The announcement by the South
African National Cabinet that it will be invoking Section 100 (1) (b) of the Constitution
of South Africa to address the ‘apparent crisis’ in the North West Province,
particularly in the health sector, has brought the use of the section onto the
sharp edge of the analysis sword; governance speaking. This is further
complicated by the fact that Cabinet indicates the main objective of the
intervention as; ‘to restore trust and confidence between labour and government’;
‘assist the province to upgrade its systems and capabilities to a normality’; ‘ensure
compliance with the legislative and regulatory framework of government’; ‘stabilise
the labour environment’; ‘restore sustainable service delivery’; ‘ensure
security of staff’ and ‘improve financial management’.
In invoking section 100 in the
North West, the National Executive made reference to an ‘apparent crisis’ that
was either existing or developing. The ‘apparent’ nature of the crisis would have only been the
to the purview of the arguments and background provided as input to the Cabinet
meeting of 24th April 2018. Save for the media-inspired information
on the ‘apparent crisis’ and matters posited as the objective of the
intervention, there seems to have not been an answering information and or
affidavit from the provincial government, that preceded the intervention. A high
level read of accounts of the Auditor-General, one of the Constitutionally
created key institutions charged with reporting indicators of performance of
various administrative units of the state, indicates that the office of the
Premier in particular, had been on an upward trajectory performance and
compliance wise. In respect of other departments in the North West, reports
from the AG office indicate that there were noticeable improvements since the 5th
Administration took over and consequence management processes were in place
when the ‘intervention’ occurred. In fact there is a less reported case on
consequence management traceable to the ungovernability ructions, where a
member of the SMS was disciplined and ultimately dismissed, with a number of
colluders facing various charges related thereto.

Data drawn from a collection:
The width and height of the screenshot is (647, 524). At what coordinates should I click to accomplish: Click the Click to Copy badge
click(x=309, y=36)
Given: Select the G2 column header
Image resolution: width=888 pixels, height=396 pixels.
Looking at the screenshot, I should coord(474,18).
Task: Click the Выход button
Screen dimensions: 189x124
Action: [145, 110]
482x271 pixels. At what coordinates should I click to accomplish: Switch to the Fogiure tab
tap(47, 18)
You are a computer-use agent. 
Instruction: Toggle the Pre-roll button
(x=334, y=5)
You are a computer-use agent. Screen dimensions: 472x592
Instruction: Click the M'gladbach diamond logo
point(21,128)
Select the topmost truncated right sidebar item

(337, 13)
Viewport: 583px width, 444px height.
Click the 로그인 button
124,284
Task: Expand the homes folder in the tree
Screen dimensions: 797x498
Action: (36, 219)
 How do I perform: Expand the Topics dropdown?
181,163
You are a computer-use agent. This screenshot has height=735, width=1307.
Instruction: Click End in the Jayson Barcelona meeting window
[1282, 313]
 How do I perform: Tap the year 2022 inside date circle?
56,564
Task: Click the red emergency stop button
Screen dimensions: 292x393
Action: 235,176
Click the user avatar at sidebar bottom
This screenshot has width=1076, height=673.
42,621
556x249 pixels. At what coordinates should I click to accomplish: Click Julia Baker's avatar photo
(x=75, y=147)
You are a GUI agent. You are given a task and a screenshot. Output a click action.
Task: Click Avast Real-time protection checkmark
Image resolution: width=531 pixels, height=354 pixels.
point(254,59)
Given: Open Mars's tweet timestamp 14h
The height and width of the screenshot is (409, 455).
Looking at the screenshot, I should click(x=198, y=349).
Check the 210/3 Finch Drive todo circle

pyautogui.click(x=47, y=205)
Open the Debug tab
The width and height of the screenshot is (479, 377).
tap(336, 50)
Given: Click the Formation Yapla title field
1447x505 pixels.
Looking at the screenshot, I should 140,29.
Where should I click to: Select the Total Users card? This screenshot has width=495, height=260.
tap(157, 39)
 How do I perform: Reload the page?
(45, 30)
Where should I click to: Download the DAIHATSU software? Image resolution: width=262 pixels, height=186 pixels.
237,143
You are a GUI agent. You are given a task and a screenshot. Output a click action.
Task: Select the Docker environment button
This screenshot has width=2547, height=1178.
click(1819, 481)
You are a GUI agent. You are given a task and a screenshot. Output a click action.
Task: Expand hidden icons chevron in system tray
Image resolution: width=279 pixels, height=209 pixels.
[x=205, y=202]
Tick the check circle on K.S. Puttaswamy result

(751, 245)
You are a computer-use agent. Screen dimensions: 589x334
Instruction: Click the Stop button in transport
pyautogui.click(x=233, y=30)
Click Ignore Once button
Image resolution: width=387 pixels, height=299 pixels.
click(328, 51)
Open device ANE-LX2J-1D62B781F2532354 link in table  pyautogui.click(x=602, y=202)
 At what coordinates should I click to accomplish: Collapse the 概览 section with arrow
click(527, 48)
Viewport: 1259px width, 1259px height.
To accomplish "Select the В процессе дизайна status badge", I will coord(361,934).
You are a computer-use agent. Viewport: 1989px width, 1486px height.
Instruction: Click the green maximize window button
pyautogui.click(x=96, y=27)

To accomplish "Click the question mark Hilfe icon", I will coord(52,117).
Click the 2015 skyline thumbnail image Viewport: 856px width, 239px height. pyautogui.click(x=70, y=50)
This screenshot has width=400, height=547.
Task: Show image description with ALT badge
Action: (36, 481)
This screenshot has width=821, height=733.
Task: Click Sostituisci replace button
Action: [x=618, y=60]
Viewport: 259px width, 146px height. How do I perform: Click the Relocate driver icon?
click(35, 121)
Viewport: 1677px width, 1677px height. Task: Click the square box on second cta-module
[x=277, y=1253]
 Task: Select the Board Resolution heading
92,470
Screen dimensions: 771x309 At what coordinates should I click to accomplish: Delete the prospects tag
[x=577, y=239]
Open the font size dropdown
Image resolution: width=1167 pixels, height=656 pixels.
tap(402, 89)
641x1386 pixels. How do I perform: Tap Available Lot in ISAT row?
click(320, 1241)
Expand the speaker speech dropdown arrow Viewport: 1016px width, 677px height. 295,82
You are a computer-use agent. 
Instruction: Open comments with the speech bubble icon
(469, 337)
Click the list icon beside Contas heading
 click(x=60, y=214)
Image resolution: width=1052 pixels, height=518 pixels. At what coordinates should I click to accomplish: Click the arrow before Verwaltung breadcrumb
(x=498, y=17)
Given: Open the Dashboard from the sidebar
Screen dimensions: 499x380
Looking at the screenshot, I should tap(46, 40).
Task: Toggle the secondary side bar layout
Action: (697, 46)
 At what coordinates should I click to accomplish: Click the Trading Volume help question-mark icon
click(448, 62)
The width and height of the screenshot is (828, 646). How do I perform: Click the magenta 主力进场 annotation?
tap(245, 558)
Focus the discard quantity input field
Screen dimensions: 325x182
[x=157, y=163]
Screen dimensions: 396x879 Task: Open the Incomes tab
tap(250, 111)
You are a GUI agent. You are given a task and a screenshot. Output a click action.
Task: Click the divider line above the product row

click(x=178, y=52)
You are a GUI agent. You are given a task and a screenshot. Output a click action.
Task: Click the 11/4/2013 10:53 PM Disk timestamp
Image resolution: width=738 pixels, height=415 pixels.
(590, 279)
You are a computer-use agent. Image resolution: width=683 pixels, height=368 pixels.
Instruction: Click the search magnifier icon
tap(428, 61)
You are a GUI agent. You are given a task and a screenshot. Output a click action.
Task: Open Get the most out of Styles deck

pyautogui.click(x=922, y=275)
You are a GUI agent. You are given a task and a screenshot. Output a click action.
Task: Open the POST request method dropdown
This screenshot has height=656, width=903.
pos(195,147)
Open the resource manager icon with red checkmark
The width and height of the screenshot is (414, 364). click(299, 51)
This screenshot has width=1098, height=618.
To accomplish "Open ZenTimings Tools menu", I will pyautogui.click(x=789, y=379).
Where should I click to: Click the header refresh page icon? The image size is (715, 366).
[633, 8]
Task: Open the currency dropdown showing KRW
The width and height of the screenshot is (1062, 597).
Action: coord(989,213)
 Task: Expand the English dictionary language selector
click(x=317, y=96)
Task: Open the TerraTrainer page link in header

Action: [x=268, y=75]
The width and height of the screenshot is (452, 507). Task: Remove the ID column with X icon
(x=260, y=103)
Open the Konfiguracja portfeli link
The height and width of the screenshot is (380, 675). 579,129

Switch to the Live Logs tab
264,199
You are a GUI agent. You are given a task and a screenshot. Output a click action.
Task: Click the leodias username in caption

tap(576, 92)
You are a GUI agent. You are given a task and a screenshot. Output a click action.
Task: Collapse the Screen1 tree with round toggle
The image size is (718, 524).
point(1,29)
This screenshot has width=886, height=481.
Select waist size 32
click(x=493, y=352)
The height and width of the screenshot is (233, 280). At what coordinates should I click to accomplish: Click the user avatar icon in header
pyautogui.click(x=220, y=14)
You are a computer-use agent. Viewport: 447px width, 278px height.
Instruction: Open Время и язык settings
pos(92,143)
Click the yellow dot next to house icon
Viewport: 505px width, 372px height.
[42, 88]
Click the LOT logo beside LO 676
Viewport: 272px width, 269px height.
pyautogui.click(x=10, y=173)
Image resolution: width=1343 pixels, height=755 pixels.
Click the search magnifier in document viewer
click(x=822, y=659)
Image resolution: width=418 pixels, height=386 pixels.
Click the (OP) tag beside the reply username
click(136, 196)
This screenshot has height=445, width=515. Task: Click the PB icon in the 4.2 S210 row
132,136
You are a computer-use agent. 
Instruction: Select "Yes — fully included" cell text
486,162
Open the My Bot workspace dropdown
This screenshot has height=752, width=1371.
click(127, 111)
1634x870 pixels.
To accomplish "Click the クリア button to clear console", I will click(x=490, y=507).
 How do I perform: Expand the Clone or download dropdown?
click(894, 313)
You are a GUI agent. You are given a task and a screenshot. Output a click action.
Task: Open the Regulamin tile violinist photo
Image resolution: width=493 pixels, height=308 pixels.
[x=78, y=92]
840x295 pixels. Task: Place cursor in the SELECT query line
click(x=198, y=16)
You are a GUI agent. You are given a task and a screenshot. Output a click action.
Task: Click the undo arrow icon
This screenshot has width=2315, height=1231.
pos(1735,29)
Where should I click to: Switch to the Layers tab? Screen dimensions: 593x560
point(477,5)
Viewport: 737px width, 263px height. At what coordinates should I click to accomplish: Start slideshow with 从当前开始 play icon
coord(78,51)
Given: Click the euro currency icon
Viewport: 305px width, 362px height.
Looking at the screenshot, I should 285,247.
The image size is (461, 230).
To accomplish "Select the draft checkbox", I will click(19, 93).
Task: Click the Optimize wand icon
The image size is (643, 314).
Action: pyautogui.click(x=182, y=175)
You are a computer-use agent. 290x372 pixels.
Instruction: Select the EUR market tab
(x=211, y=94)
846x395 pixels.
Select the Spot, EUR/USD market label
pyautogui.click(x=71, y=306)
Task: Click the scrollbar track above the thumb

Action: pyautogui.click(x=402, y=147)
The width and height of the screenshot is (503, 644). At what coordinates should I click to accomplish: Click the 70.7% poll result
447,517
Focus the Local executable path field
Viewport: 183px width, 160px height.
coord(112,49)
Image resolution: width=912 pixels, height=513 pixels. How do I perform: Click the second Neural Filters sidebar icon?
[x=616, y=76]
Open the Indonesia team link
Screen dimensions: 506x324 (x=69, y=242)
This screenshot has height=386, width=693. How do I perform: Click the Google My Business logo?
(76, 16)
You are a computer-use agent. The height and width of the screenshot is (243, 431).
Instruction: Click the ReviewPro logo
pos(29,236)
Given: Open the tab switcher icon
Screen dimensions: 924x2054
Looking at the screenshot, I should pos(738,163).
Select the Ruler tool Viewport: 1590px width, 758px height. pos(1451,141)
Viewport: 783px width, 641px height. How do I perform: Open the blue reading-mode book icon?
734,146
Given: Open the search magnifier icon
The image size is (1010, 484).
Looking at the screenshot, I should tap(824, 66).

» TASK INSTRUCTIONS
1 – Summarize the passage on the Section 100 intervention in the North West Province in two sentences.
2 – Write the next part of the passage on the Section 100 intervention in the North West Province, picking up after its final sentence.

» ANSWER LIST
1 – The South African National Cabinet announced that it would invoke Section 100 (1) (b) of the Constitution to address an "apparent crisis" in the North West Province, particularly in the health sector, with stated objectives that include restoring trust between labour and government, stabilizing the labour environment, restoring sustainable service delivery and improving financial management. No answering information or affidavit from the provincial government appears to have preceded the intervention, and Auditor-General reports indicated that the office of the Premier and other departments had been improving, with consequence management processes in place, including a case in which an SMS member was disciplined and dismissed.

2 –
The objectives of the intervention
are indicative of what constitutes the ‘apparent crisis’ from the vintage point
of ‘analyses’ that served as the primal input into Cabinet processes and thus generated
the decision. It is always expected that the National Executive of a country
like South Africa will take a decision of this magnitude on the basis of a
thorough process that valorises the audi
alteram partem principle. The Constitution entrenches section 100 as one of
the instruments to facilitate ‘national supervision of intervention in
provincial administration’ in the circumstance ‘a province cannot or does not
fulfil an executive obligation in terms of the Constitution or legislation’. It
is thus premised on the performance of the provincial administration and not
the ‘politics’ instructing to the system.
A closer look at the constitutional
provision reveals a necessity for process before the invoking of section 100.
The invoking of section 100 is in fact an intergovernmental relations
intervention mechanism provided for in the Constitution. It flows from co-operative
governance principles which are the basis of South Africa’s intergovernmental
relations philosophy
and governance, and is based on a reciprocal obligation of spheres
of government to trust, support and assist one another in co-coordinating
service delivery. This includes a legal,
political and moral obligation to inform and consult one another as well as
co-operating with and co-ordinating efforts on matters of common concern and
joint projects, thus patterning intergovernmental collaboration and
co-operation to ensure the success of the national development project.
‘Executive obligations’ mentioned
in the constitution, unless otherwise explained in another legislation, are
understood to be specified in section 125 of the constitution dealing with the
Executive Authority of provinces. Pyramiding this authority is it being vested
in the Premier, and exercising it together with members of the Executive
Council, and subject to provisions of section 100. The discretion of section
100 implementation looms therefore large in the absence of further
circumscription by section 100 (3) of the constitution. It can thus be
concluded that executive obligations are those in legislations promulgated in
terms of the constitution, and anything outside that is either exogenous to
them or discretionary to the extent the nature of politics dictate or allow.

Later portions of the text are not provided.